If not all necessary documents are available, this should be stated first in the inspection report. It is also important to indicate how much influence the absence of certain documents has had on the inspection, for example in the identification of risky workplaces. Insofar as statements or conclusions on this point are based on personal experience and expertise, this must be reflected as such in the report.

The first impression of a system is often telling. As a rule, it is easy to see whether an installation has been properly maintained or whether maintenance has been overdue. Separately, six questions are answered during the inspection:

• Does the emergency lighting system still fit with the use of the building?
• Has specific risky situations been sufficiently taken into account?
• Are the products used satisfactory?
• Has the emergency lighting been installed correctly?
• Is the required light level being achieved?
• Do the luminaires achieve the required burning time in an emergency?

The following activities are carried out during maintenance

Corrective maintenance

By corrective maintenance we mean the replacement of worn or otherwise damaged parts, such as discolored pictograms, damaged housings, defective circuit boards, light sources and batteries. When the battery has been defective for a longer period of time, there is a real chance that the electronics have also been affected. It has (possibly) tried to charge a broken battery for a longer period of time and is therefore aging quickly. If this is the case, the electronics will break down shortly after replacing the batteries. If it is suspected that the battery has not been good for some time, it is recommended to also replace the printed circuit board or the entire fixture. Defective luminaires can be presented to the supplier for repair. Depending on the age of the luminaire, they can also be replaced with a new one. Make sure that the photometric properties match the design of the system.

Preventive maintenance

Replacing the light source
As a rule, a fluorescent tube is replaced once a year. We assume 8,400 burning hours per year. Fluorescent tubes are available with a different number of burning hours. Incidentally, the effect can never be guaranteed for a whole year. The life span varies widely and it is common for some of the tubes used to die prematurely. For luminaires that only switch on in an emergency, a preventive replacement once every four years is sufficient. When replacing the light source, also check the contact points and replace if necessary. A lifespan of 5 to 10 years or even longer applies to LEDs. Consult the manufacturer’s manual for this. LEDs do not break easily, but give less and less light over time.
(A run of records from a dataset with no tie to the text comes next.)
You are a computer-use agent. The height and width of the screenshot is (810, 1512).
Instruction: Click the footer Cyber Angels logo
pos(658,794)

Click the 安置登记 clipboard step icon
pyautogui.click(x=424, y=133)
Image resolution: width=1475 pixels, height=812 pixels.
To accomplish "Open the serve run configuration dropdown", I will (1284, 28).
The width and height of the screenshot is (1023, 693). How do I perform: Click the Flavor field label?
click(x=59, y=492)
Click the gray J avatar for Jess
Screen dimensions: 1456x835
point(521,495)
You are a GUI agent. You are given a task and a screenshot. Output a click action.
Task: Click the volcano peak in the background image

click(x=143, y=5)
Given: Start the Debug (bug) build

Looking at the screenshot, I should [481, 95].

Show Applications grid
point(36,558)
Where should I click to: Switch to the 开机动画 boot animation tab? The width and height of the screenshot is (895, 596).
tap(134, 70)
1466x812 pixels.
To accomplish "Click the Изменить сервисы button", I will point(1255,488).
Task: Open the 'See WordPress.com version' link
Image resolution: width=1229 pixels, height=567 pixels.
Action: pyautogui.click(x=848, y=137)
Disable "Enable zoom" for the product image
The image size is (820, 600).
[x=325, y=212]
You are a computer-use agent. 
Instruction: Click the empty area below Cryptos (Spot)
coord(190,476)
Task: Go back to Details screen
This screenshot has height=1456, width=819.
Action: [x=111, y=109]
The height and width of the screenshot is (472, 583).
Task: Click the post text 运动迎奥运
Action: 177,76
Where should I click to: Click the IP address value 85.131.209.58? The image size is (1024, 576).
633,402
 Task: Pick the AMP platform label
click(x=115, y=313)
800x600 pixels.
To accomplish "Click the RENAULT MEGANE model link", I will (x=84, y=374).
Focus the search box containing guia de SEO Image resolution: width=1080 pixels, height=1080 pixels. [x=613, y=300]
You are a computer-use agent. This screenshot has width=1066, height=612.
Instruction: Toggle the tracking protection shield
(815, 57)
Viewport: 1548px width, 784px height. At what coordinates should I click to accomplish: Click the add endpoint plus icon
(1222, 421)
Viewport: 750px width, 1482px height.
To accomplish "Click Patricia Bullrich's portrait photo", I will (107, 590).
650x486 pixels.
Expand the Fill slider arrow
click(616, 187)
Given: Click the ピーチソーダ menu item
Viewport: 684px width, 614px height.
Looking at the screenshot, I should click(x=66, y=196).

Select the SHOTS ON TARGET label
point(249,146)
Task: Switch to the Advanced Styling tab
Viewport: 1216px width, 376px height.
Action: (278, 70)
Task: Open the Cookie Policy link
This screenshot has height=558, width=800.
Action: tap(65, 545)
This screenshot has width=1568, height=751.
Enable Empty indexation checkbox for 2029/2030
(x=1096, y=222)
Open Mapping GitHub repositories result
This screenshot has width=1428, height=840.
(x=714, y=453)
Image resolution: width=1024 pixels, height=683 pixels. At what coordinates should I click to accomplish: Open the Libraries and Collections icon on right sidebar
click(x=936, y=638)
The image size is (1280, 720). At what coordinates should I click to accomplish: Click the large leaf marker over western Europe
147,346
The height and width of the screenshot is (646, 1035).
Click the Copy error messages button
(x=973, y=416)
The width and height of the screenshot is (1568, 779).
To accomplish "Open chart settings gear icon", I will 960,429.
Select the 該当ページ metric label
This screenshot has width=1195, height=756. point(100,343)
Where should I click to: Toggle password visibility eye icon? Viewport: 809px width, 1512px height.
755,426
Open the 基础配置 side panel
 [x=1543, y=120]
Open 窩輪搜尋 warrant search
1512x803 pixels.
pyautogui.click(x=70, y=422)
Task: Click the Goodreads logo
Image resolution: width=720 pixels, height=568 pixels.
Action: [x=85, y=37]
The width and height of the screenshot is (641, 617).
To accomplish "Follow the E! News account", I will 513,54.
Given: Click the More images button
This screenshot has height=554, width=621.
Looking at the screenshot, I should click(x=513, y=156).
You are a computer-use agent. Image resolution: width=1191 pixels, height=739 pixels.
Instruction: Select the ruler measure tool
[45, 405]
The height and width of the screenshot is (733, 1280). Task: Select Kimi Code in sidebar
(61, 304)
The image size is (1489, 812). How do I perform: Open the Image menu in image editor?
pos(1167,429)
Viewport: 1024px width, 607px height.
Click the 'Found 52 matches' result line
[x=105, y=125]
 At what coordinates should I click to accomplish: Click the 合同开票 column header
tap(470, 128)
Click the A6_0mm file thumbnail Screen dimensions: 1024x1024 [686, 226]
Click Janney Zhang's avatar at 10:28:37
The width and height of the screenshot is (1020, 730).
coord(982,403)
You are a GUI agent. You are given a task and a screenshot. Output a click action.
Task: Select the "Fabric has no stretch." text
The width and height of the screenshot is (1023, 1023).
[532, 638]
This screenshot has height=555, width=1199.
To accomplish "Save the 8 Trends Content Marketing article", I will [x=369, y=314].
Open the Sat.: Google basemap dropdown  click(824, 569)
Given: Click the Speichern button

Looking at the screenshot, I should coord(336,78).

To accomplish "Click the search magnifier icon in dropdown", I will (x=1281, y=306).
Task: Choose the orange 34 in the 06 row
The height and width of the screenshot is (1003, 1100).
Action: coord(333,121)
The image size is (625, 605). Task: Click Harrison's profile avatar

There are two options here: opt for preventive replacement or determine by means of light measurements whether the performance still meets the values stated in NEN-EN 1838.

Replacing the battery
The battery is generally preventively replaced once every four years, unless otherwise specified by the manufacturer. Only use batteries specified by the manufacturer for this purpose. Emergency lighting batteries must meet strict international requirements to ensure operation for a longer period of time. The reliability of the battery deteriorates sharply after the aforementioned four years and operation can then no longer be guaranteed until the next periodic maintenance. The life of batteries in central power systems depends on the type of battery chosen. Consult the manufacturer’s documentation for this.
The cleaning of the fixtures
Cleaning of fixtures is done with suitable cleaning agents. A cloth or brush is often sufficient, but in specific situations a cleaning agent is recommended. If in doubt, consult the manufacturer’s maintenance instructions. Cleaning has a preventive effect
operation and contributes to the reliability and service life of the system.

The maintenance report describes the findings. This concerns matters that require extra attention or are important for the next periodic maintenance. If immediate action is necessary, this should be described. This may concern luminaires that have to be sent to the supplier for repair, ordering parts or luminaires to be new. It must also be clear who is taking the action and when this must have happened. The maintenance report is recorded in the log so that the customer and the controlling authorities can see which actions are still open.